How to sanitise your home safely

Good hygiene is the No.1 defence against the spread of germs – so how do you effectively cleanse your home to keep nasties at bay?

Preventing the spread of germs is a necessity amid the COVID-19 outbreak.

Maintaining good hand hygiene has been a key health directive and, the federal health department says home cleanliness is of the utmost importance because coronaviruses “are readily inactivated by cleaning and disinfection”.

Honey, the germs are home

From the moment we walk inside, we unwittingly bring germs with us.

Author and household guru Shannon Lush recently told House of Wellness Radio that your “first port of call is to remove shoes and leave them outside” before heading to a sink to wash your hands and your face.

How often should you clean your house during coronavirus pandemic?

It’s always good practice to regularly clean general household surfaces and fittings, and immediately wipe soiled areas or spillages.

A recent health expert panel on COVID-19 noted that our frequency of household cleans should now be “more often than usual”.

The Organised Housewife blogger Katrina Springer says that in addition to regular household cleaning, it’s advisable to clean frequently used areas “like the bathroom and kitchen every day”.

Why cleaning high-touch surfaces is essential

High-touch surfaces such as light switches, door handles, phones, remotes, benches, sinks and toilets are prone to bacteria build-up.

In the health expert panel, La Trobe University Associate Professor and epidemiologist Hassan Valley notes that “paying more attention” to cleaning and disinfecting high-touch areas is crucial because coronavirus can survive for extended periods on surfaces.

As for minimally touched areas like floors, ceilings, walls and blinds, the Department of Health’s advice is to continue routinely cleaning these areas.

home cleaning

Clean, then disinfect

Disinfectant is vital in the removal of germs – but that doesn’t mean you can skip the cleaning and jump straight to disinfecting.

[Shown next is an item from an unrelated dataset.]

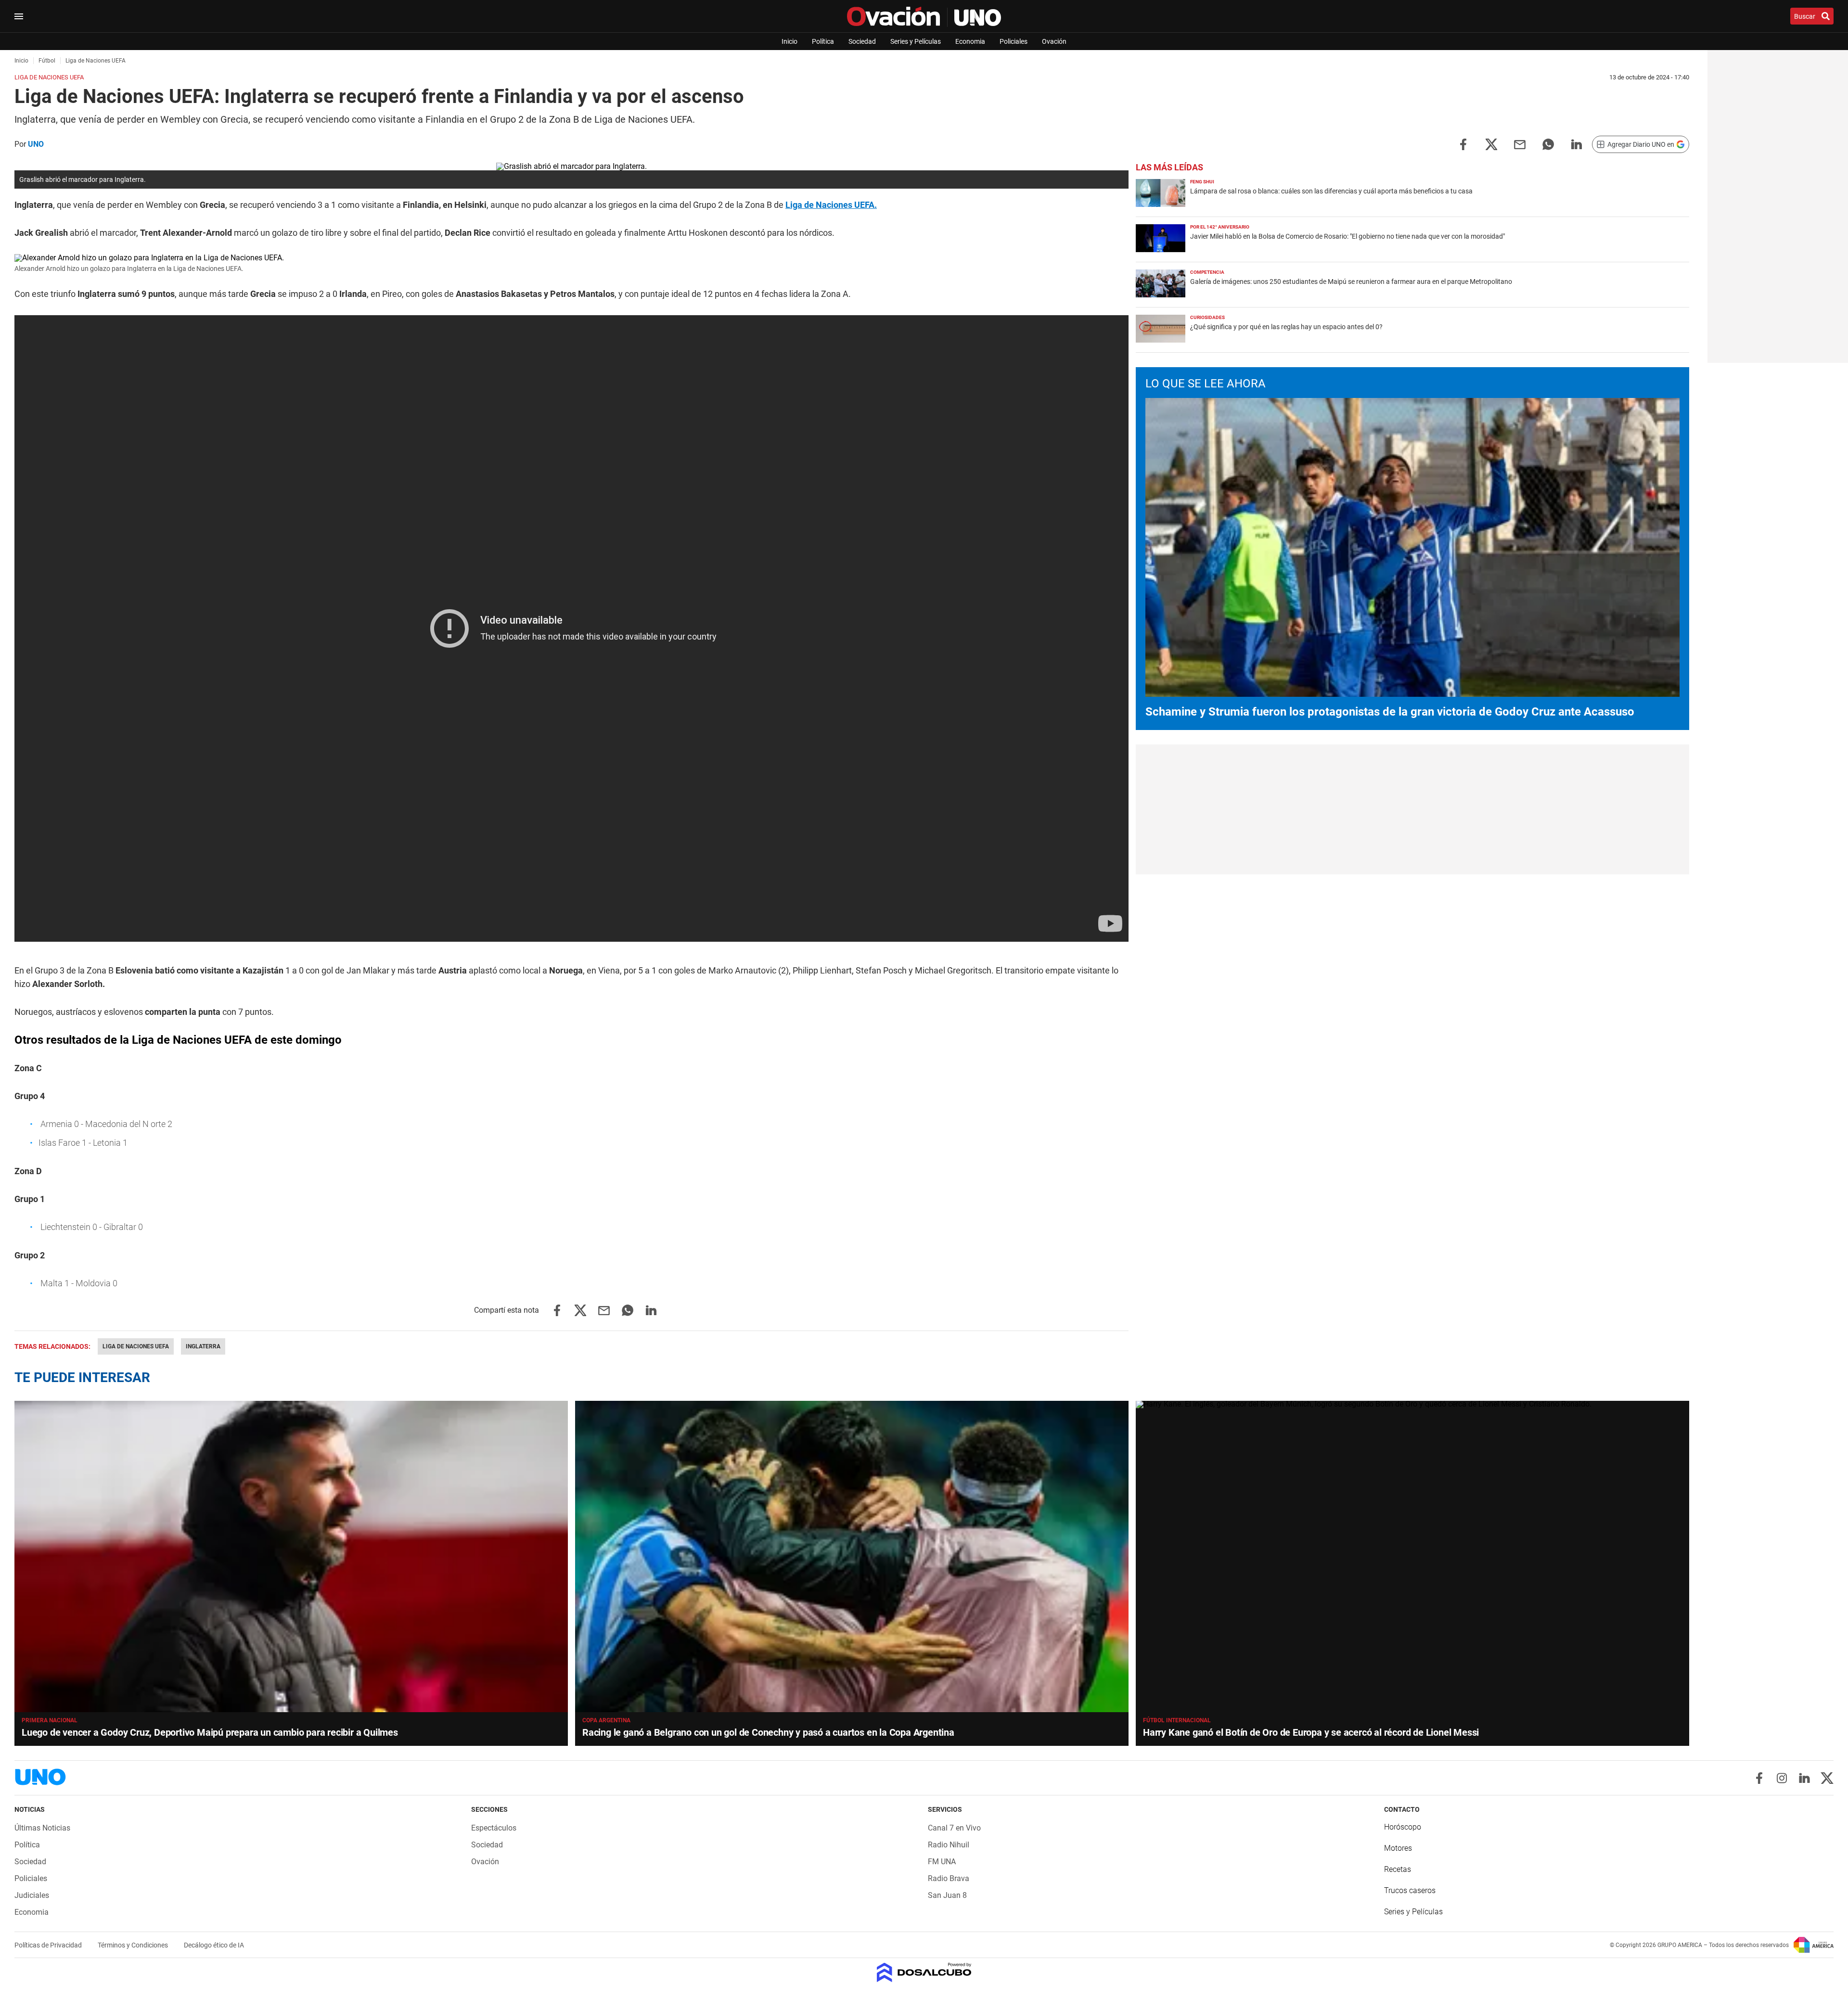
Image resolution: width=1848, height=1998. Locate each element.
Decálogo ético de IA (214, 1945)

The Department of Health explains that “dirt and grime can inactivate many disinfectants”, which is why home sanitisation must be a two-step process.

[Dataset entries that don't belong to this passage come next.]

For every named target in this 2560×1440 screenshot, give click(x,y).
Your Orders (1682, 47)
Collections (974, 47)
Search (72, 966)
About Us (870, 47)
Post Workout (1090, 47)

“To start cleaning, remove any dust and dirt build-up from the surfaces by wiping them down with an all-purpose general cleanser,” advises Katrina.

“Then disinfect the surface with an antibacterial cleaner to remove germs and bacteria.”

Cleaning essentials to stock up on

Stocking up your home sanitising armoury?

Katrina suggests an all-purpose cleanser to remove dirt and dust on surfaces, and an antibacterial cleanser to remove germs and viruses – as well as an array of sponges, wipes and paper towel.

There’s an abundance of cleaning and disinfectant products, so always check the manufacturer’s claim on the label to ensure the product is appropriate for killing germs.

Health experts says detergent or soapy water for cleaning, and a diluted bleach disinfectant, are adequate – along with a little elbow grease.

“The important thing is to make sure you cover surfaces properly with disinfectant and scrub with pressure using a sponge or towel,” says Prof Hassan.

And while cleaning, always ensure there is adequate ventilation and wear disposable gloves.

organised housewife
Katrina Springer’s Reusable Antibacterial Surface Wipes

How to make your own home antibacterial products

Shannon Lush’s Home and Hand Sanitiser


  • 1 cup of high proof alcohol (methylated spirits, isopropyl alcohol, or strong vodka of at least 60 per cent by volume alcohol)
  • 2 teaspoons of glycerine
  • 1 teaspoon of tea tree oil

Katrina Springer’s Reusable Antibacterial Surface Wipes

You will need:

  • 1 cup water
  • 1 cup vinegar
  • 12 drops lavender oil
  • 5 drops of your favourite essential oil
  • 2 teaspoons detergent
  • Micro-fibre cloths (about 10-12 cloths)
  • Large airtight container (about four litres)


  • Place cloths into large container.
  • In a jug, combine water, vinegar, essential oil and detergent, mix to combine.
  • Pour the liquid over cloths and seal container.